Segment Start: Extracted entries

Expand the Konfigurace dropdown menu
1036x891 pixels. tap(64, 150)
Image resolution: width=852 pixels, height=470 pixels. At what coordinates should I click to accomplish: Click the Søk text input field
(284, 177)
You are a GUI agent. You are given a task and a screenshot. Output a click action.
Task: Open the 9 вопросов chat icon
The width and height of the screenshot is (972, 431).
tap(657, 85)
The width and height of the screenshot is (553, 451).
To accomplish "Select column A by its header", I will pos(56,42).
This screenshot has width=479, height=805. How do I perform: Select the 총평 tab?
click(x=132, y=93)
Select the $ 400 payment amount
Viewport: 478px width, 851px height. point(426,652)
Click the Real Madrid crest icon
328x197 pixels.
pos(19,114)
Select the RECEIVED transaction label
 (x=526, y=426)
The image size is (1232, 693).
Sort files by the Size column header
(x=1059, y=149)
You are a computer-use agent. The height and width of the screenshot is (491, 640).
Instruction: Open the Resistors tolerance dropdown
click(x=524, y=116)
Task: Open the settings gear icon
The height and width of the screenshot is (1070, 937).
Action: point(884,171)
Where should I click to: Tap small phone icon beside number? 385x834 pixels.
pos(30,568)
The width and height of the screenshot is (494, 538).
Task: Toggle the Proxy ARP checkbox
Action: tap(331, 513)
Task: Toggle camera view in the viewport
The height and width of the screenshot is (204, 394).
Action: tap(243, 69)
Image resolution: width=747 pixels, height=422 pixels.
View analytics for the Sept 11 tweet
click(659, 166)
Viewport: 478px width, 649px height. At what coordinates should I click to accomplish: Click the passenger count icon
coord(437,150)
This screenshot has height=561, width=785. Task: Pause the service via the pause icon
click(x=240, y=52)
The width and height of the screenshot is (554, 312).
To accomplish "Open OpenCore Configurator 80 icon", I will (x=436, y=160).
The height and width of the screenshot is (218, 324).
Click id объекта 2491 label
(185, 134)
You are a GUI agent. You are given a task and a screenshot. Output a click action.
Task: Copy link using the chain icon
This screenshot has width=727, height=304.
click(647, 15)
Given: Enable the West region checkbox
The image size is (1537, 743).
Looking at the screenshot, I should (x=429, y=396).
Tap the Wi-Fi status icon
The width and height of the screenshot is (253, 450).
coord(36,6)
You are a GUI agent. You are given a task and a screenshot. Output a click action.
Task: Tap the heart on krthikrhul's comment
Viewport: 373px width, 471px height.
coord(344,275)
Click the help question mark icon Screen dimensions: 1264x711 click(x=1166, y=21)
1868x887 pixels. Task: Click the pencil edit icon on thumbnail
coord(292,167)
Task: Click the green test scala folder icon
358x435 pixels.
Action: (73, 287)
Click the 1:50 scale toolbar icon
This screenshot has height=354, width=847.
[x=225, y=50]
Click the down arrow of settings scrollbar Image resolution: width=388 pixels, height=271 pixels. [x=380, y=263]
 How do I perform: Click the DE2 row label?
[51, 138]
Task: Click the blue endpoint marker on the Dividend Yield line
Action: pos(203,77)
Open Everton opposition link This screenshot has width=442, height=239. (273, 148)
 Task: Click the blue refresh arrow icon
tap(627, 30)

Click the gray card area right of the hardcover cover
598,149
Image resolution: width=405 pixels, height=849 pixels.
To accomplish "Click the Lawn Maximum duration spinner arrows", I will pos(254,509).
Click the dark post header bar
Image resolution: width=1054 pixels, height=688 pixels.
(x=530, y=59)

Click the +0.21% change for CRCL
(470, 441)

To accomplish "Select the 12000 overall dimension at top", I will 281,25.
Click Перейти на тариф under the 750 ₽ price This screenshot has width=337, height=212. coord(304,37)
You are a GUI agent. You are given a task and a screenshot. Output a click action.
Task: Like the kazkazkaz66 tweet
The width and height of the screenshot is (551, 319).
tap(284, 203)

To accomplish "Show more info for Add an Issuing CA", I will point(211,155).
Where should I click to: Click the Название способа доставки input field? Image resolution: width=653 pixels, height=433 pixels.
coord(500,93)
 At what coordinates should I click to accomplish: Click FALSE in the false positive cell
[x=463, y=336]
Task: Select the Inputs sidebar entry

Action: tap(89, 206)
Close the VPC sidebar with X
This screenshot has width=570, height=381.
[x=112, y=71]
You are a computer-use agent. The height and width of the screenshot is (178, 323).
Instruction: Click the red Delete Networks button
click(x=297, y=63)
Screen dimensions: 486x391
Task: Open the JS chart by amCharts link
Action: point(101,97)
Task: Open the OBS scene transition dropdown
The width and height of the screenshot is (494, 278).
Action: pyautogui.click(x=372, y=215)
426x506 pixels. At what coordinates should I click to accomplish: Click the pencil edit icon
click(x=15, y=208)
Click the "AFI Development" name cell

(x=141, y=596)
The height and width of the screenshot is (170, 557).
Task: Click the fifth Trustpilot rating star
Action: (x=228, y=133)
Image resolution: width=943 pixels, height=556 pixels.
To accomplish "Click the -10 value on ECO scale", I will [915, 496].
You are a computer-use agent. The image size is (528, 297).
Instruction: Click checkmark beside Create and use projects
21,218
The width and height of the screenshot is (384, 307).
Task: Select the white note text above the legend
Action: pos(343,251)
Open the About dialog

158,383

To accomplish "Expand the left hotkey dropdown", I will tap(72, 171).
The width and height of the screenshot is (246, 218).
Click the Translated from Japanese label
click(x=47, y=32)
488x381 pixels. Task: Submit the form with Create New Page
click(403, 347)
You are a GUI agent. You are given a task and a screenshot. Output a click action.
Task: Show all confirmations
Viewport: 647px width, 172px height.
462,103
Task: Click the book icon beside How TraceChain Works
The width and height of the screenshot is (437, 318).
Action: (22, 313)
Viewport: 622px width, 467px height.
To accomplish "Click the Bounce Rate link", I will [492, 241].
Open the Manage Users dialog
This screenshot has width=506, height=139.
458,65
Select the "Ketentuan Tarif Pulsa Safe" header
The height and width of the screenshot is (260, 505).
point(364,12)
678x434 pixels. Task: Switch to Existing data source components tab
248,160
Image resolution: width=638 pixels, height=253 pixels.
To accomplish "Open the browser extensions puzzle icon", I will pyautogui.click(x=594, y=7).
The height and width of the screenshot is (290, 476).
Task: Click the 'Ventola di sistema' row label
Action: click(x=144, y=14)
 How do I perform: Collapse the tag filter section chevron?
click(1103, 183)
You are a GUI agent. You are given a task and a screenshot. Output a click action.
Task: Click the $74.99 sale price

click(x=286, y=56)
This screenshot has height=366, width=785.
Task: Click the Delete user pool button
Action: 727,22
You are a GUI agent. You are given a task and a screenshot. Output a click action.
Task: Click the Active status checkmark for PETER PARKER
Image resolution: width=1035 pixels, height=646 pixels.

Segment End: Extracted entries

- [Work to be completed]
Report, from the entries above, each line where "computer" is found.

- [The answer]
You are a computer-use agent. The height and width of the screenshot is (491, 640).
You are a computer-use agent. The height and width of the screenshot is (178, 323).
You are a computer-use agent. The image size is (528, 297).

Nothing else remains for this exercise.